During the 2007 Cricket World Cup in the West Indies he took his maiden 5 wicket haul (5/18) against England on 17 April at the Kensington Oval, Bridgetown, Barbados.

===International retirement===
Hall retired from international cricket in September 2007. Whilst not giving a reason for his decision, Graham Ford – Hall's coach at Kent – speculated it was due to his omission from the 2007 Twenty20 World Championship squad, saying:

I can only assume that he was reacting to the bitter disappointment of being left out of the World Cup [Championship] squad.

==County career==
Hall played for Durham Cricket Board in the 1999 NatWest Trophy, his first experience in English County Cricket. He played one List A match for Suffolk in the 2002 Cheltenham & Gloucester Trophy whilst playing for Rawtenstall in the Lancashire League. This was Halls only appearance in any form of cricket for Suffolk. He then played his first senior English cricket for Worcestershire in the 2003 and 2004 English seasons.

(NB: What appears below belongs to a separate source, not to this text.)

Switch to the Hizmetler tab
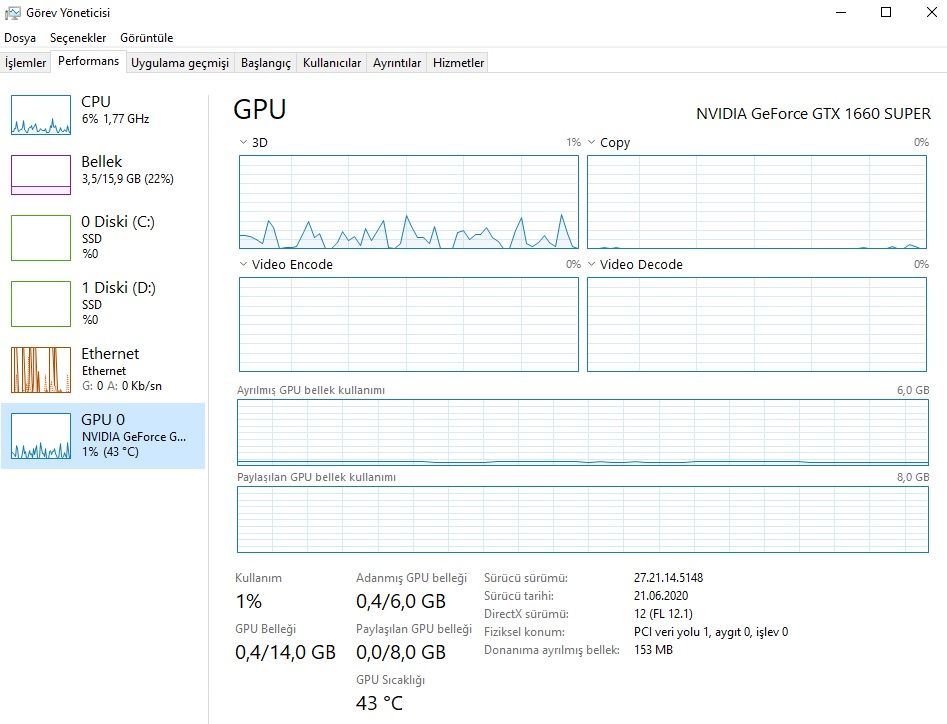947x724 pixels. pyautogui.click(x=458, y=63)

Hall moved to play for Kent from 2005 to 2007, playing parts of each season when not appearing for the South African team. He returned to England in 2008 when he signed for Northamptonshire as a Kolpak player. While playing for Northants he set a record for the team's best Twenty20 bowling figures, taking 6/21 against Worcestershire in 2008. He also achieved his best Twenty20 batting performance in the same game (66 not out). He became captain of the county in 2010 after fellow South African Nicky Boje resigned, remaining captain until after the 2012 season when he was replaced by Stephen Peters. During his tenure as captain he nearly led Northants to promotion in the County Championship.

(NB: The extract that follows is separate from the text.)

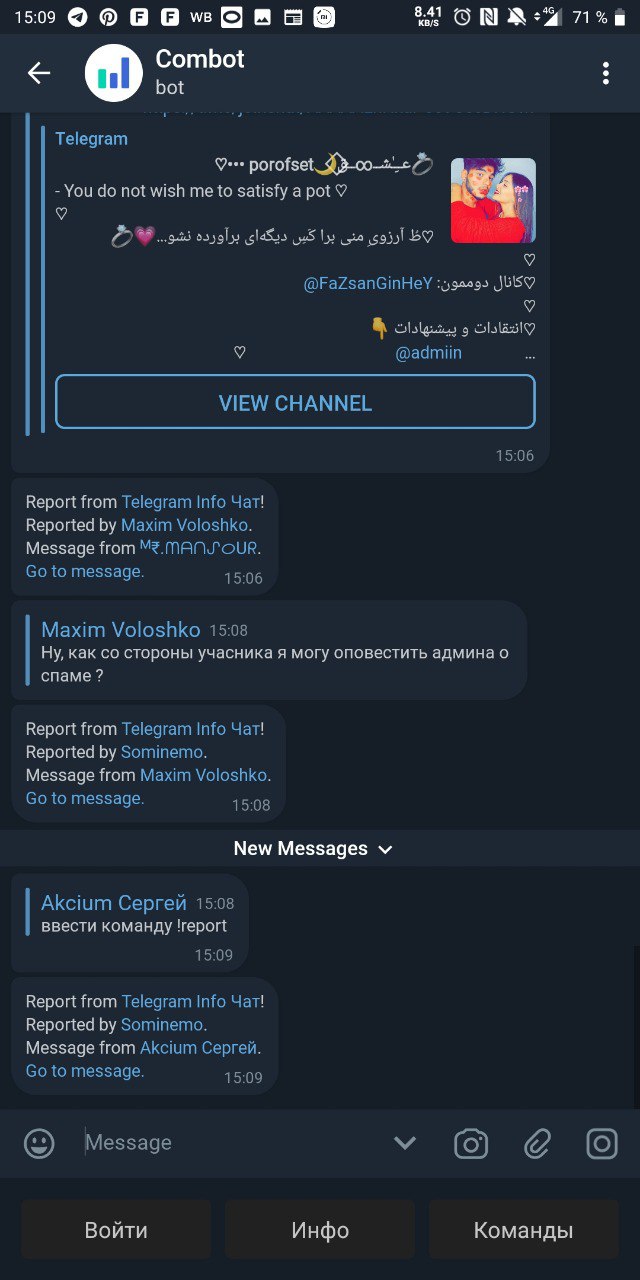Focus the Message input field
This screenshot has width=640, height=1280.
click(232, 1143)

Hall continued to play for Northants until the end of the 2014 season when he was not offered a new contract. He announced his retirement from professional cricket shortly afterwards.

==Personal life==

After retiring, Hall became a sports teacher at Milton Keynes Preparatory School.

Hall was the victim of a robbery at an automatic teller machine in 1999 during which he was shot in his left hand. The mugger is said to have fired six shots at him. In 2002, he was driven around in his own car with a gun pointed to his head.